● **Listed entries**
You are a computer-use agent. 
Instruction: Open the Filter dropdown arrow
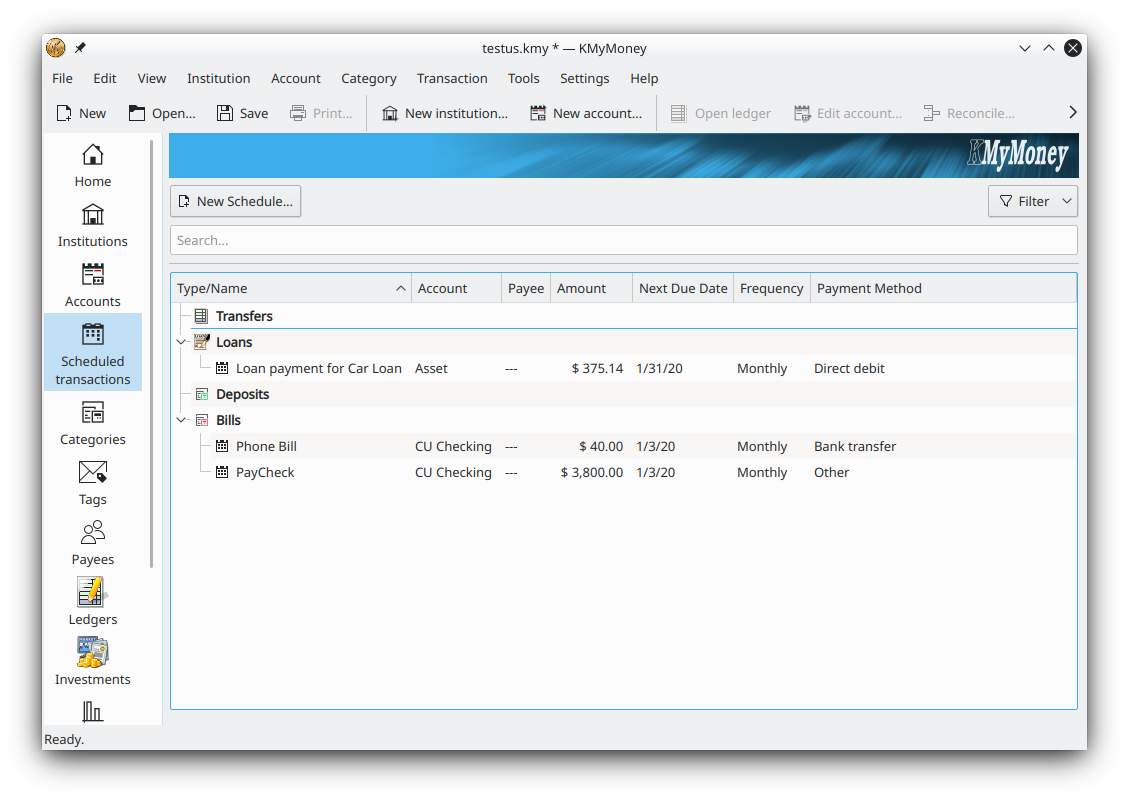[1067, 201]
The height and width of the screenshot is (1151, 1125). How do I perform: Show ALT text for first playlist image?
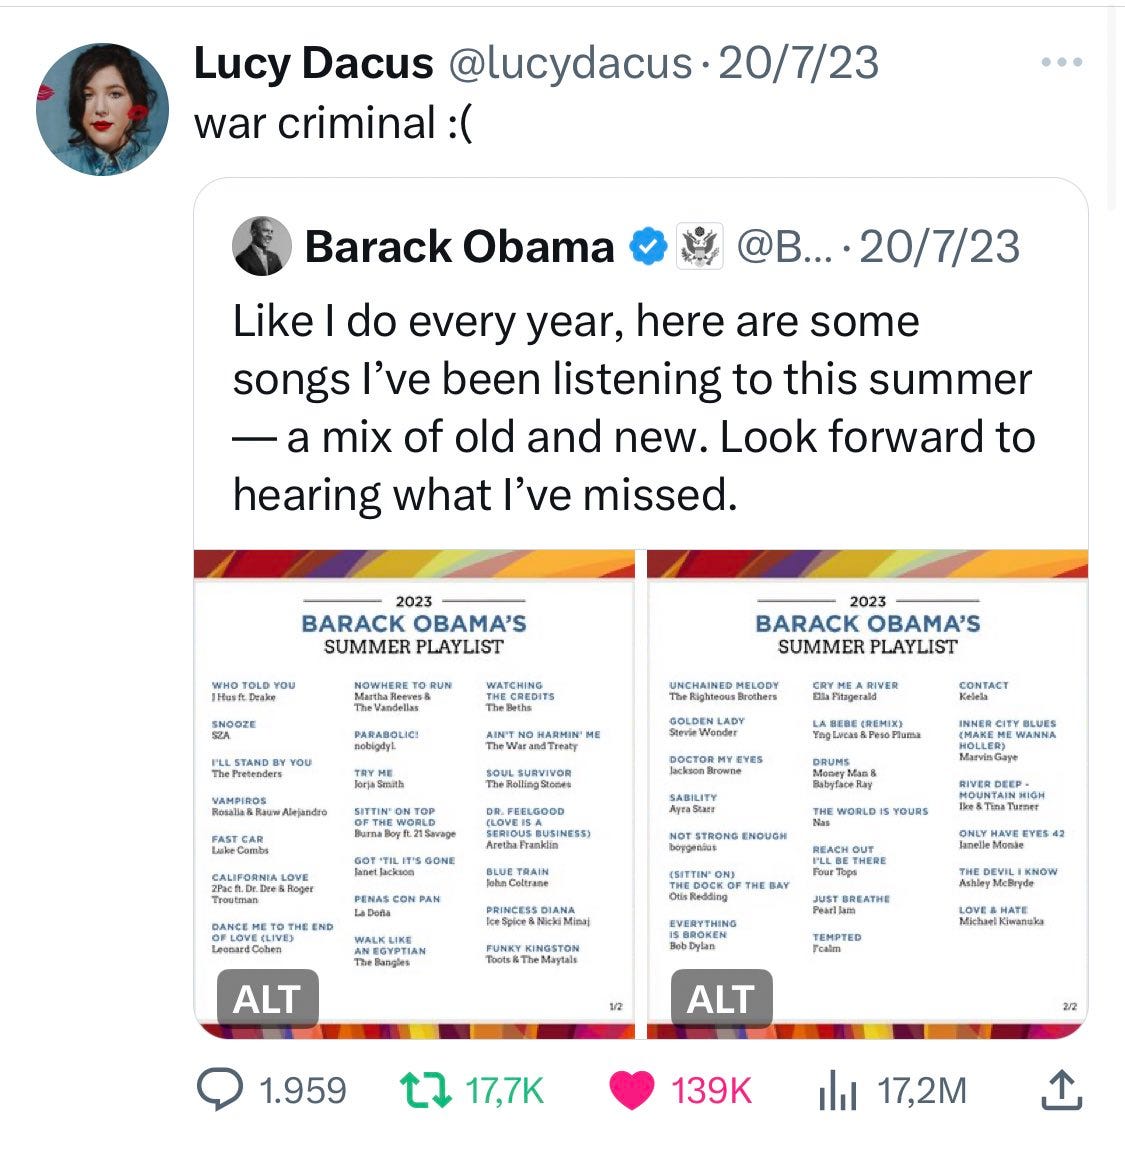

* * *

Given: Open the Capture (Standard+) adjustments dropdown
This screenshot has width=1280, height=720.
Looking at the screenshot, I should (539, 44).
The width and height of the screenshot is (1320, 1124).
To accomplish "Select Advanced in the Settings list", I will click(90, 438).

● **Exercise directions**
Copy out the listing from the line containing "Given: Open the" up to and including the line containing "will click(90, 438).", with each line unchanged.

● **Result below**
Given: Open the Capture (Standard+) adjustments dropdown
This screenshot has width=1280, height=720.
Looking at the screenshot, I should (539, 44).
The width and height of the screenshot is (1320, 1124).
To accomplish "Select Advanced in the Settings list", I will click(90, 438).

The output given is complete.